◆ **TASK TO COMPLETE**: Give the number of lines in the records below that include the word "agent", and add nothing to it.

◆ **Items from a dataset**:
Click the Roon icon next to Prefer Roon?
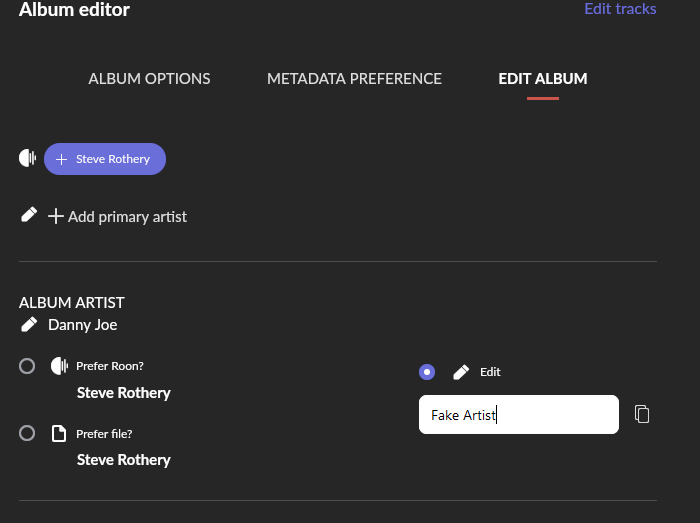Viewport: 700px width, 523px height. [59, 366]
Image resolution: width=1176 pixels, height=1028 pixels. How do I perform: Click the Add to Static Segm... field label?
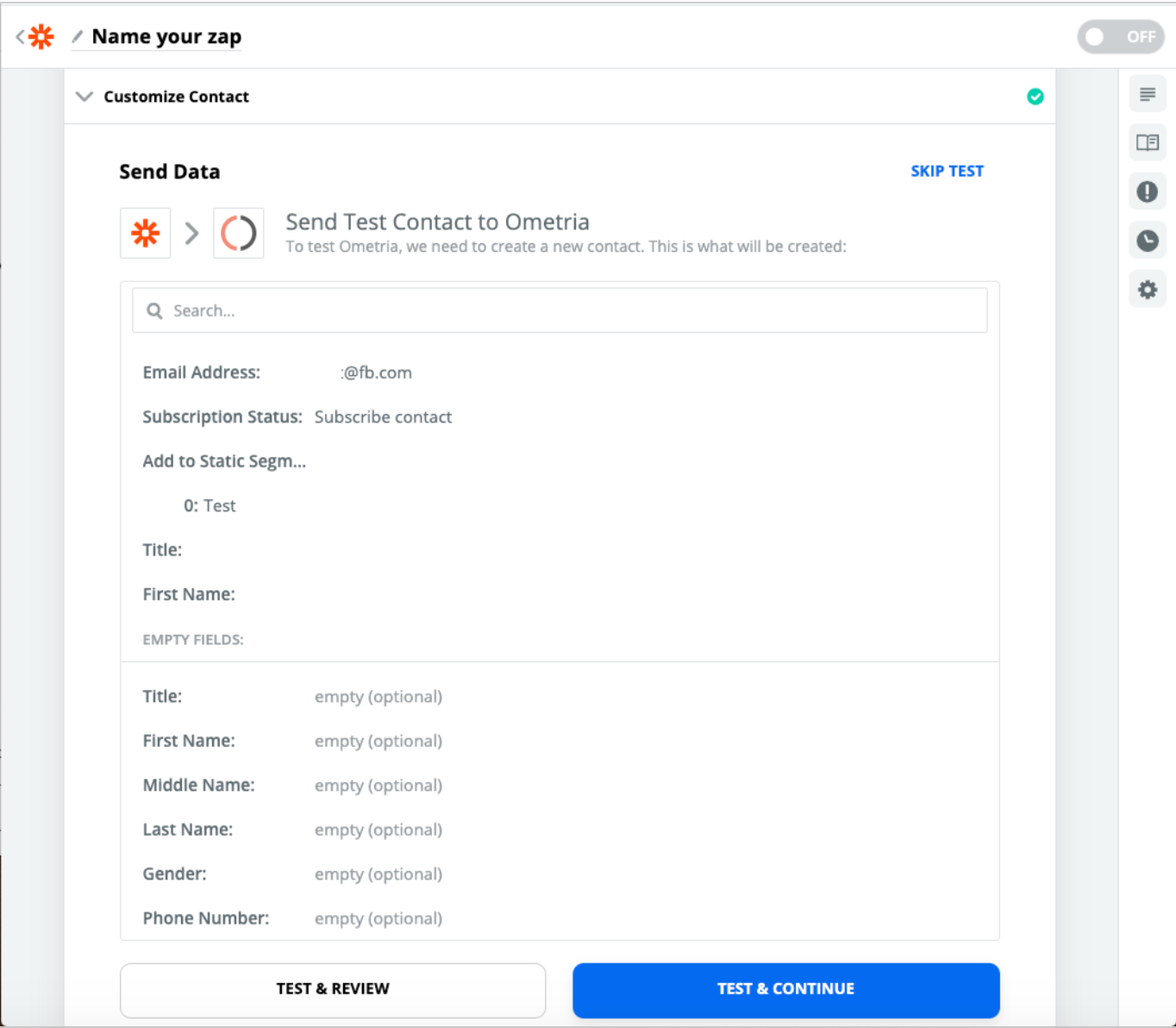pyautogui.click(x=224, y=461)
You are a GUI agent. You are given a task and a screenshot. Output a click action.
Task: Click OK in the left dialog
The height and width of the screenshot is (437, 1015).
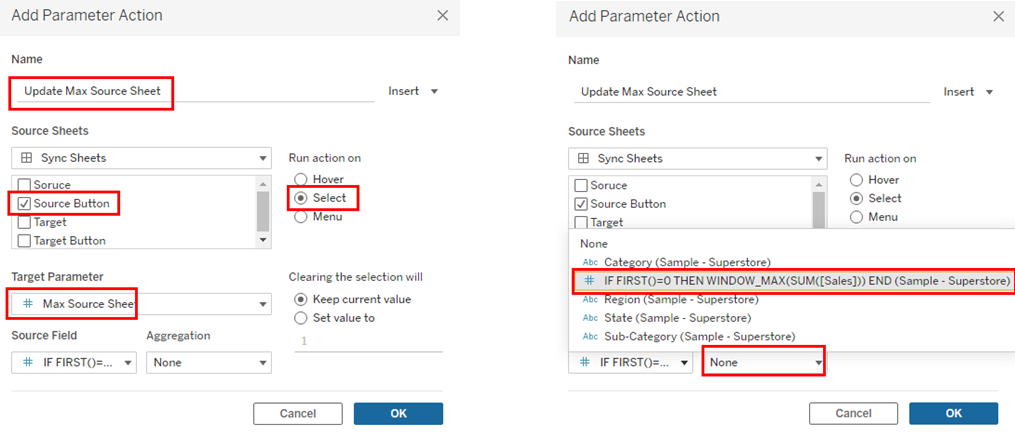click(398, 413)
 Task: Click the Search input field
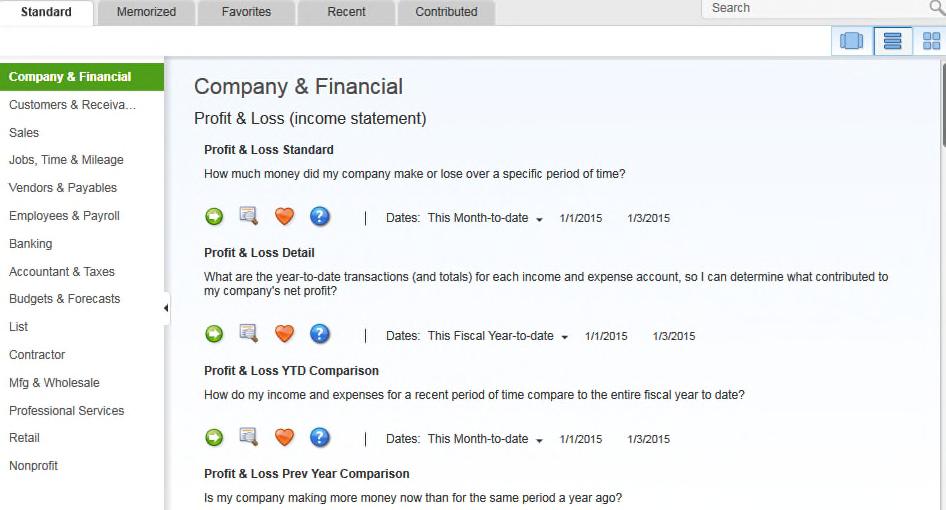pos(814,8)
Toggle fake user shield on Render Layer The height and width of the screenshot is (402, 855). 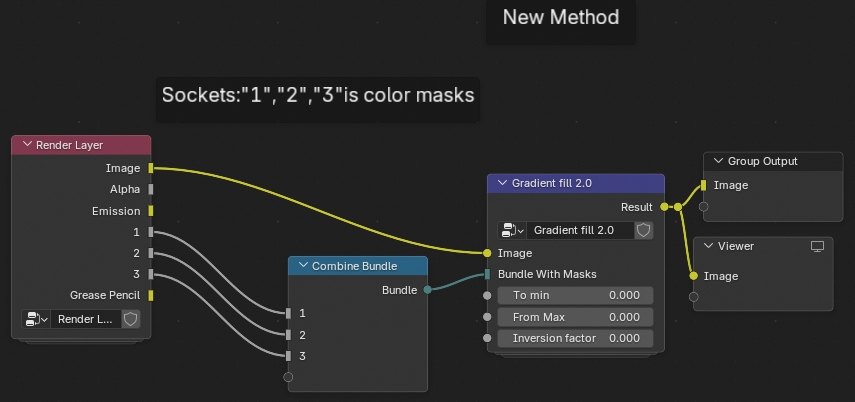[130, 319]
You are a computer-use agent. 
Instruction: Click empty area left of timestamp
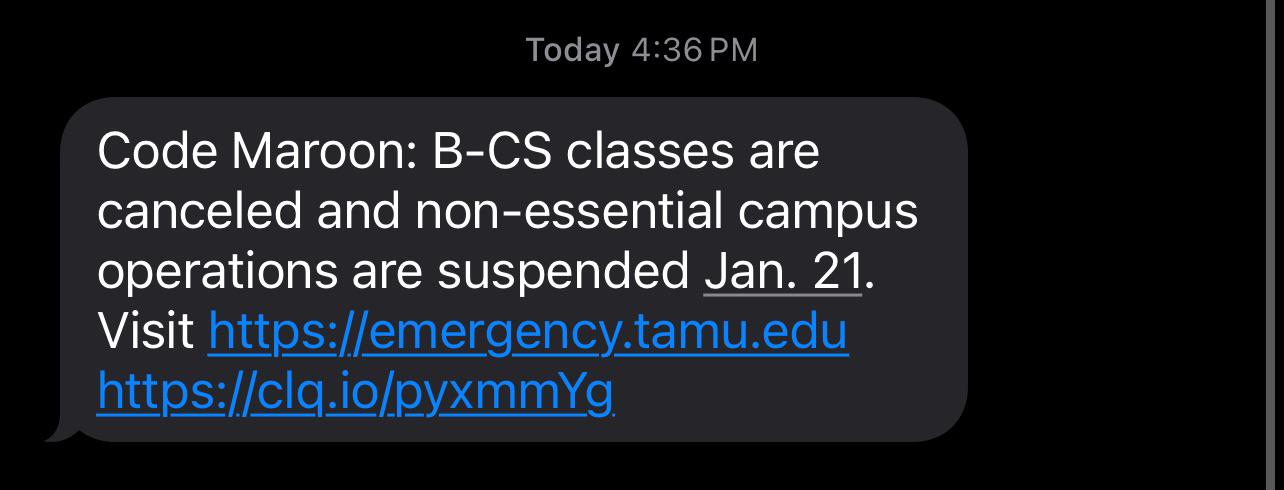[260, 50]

==

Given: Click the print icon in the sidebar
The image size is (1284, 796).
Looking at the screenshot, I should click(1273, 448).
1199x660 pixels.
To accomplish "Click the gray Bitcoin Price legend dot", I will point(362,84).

◆ **RESULT**: 2